__Stored items from a collection__
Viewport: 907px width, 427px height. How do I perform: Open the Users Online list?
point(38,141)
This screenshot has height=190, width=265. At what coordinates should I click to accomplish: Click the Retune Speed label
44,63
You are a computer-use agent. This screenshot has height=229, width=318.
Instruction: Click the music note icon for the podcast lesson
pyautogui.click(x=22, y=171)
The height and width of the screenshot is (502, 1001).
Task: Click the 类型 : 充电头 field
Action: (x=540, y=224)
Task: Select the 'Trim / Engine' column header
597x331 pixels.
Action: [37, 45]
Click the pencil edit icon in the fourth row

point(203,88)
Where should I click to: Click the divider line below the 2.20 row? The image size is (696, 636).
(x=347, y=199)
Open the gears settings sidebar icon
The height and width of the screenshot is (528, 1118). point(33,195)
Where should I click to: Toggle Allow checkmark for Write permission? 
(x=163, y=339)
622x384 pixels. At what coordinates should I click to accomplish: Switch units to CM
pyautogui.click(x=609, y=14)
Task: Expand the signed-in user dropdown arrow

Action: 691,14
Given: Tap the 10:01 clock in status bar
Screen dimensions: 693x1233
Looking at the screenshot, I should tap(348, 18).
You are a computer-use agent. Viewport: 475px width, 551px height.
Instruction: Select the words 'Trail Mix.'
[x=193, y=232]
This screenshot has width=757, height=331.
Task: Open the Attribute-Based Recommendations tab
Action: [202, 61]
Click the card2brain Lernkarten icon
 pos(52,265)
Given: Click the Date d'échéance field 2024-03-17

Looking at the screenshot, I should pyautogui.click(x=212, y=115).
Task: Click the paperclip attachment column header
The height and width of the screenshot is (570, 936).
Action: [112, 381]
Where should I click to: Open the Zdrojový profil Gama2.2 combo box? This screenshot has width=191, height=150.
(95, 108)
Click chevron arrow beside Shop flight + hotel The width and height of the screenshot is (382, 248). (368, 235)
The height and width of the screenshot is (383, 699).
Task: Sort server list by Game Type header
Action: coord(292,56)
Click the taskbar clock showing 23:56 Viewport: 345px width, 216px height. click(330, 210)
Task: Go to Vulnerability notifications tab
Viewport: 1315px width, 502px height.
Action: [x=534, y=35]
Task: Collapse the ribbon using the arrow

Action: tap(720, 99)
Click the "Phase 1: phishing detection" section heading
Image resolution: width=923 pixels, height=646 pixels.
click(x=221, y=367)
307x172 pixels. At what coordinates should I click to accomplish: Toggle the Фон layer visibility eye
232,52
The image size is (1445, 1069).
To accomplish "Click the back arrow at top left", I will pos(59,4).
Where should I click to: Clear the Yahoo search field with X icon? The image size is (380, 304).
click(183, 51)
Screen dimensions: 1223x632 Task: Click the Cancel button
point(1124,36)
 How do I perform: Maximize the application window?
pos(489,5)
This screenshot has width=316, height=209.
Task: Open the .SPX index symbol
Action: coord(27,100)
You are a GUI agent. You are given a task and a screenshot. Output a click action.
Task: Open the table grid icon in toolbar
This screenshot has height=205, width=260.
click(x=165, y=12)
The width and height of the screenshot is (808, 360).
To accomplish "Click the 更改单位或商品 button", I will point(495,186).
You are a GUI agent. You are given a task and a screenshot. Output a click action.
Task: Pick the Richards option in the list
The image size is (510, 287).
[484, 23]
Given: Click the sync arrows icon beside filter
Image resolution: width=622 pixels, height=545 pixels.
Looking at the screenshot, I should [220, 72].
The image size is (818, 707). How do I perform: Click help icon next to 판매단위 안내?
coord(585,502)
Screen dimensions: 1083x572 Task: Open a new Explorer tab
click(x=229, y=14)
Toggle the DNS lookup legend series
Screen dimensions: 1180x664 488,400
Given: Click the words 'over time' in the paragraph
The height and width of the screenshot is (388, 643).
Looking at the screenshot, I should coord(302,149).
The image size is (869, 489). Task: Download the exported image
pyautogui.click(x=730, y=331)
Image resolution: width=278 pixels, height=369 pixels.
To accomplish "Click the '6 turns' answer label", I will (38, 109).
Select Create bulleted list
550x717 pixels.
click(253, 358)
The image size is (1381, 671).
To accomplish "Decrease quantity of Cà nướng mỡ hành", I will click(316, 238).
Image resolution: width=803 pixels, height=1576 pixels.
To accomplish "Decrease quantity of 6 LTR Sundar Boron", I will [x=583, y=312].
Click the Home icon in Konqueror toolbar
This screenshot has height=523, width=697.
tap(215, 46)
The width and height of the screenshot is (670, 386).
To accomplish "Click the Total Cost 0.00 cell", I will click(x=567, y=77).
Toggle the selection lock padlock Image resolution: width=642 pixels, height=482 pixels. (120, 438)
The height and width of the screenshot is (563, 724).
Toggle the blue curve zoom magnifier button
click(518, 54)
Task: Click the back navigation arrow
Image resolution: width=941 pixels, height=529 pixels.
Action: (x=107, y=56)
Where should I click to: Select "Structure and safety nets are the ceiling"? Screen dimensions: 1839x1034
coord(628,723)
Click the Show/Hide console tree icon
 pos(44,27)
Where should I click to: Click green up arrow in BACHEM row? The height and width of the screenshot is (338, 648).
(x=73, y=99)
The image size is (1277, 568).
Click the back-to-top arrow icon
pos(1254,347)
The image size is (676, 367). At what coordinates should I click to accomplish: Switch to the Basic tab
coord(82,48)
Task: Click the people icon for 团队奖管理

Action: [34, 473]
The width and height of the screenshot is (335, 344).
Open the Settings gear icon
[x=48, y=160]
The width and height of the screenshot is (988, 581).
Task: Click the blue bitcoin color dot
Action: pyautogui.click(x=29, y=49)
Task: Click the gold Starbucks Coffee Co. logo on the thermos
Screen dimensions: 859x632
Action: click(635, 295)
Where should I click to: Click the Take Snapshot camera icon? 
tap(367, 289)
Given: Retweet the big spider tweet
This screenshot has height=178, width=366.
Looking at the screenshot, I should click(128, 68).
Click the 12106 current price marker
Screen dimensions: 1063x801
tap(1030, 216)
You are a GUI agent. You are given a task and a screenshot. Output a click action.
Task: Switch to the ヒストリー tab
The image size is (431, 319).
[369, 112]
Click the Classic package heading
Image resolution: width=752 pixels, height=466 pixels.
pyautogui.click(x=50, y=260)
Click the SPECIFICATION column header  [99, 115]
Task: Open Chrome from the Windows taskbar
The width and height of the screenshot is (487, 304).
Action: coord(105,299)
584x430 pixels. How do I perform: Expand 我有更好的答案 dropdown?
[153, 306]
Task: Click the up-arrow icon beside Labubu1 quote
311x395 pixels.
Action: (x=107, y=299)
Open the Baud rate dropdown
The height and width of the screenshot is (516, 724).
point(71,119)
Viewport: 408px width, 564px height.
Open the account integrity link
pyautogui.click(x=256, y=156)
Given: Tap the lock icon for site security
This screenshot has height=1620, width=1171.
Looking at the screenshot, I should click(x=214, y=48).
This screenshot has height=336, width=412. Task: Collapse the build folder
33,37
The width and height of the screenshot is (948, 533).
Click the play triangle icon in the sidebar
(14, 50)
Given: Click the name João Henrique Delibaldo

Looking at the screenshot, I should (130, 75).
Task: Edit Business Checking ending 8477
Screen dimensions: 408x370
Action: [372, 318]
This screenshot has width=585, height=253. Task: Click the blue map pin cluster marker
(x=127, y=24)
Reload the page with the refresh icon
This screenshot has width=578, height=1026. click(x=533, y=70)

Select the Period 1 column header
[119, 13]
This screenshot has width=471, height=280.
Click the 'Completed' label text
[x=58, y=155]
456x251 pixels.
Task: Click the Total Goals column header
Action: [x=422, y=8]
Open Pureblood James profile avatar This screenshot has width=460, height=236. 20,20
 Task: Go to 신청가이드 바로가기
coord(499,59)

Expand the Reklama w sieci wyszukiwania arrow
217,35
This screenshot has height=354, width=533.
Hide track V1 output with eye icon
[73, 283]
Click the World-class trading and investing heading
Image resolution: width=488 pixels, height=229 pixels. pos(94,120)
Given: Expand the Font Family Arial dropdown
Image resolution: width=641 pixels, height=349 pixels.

__WORK INSTRUCTION__
Could you please retype the lines from the start of the data through the line with "You are a computer-use agent. This", both included, and nothing else?

__SOLUTION TO THE PROBLEM__
Viewport: 907px width, 427px height. How do I perform: Open the Users Online list?
point(38,141)
This screenshot has height=190, width=265. At what coordinates should I click to accomplish: Click the Retune Speed label
44,63
You are a computer-use agent. This screenshot has height=229, width=318.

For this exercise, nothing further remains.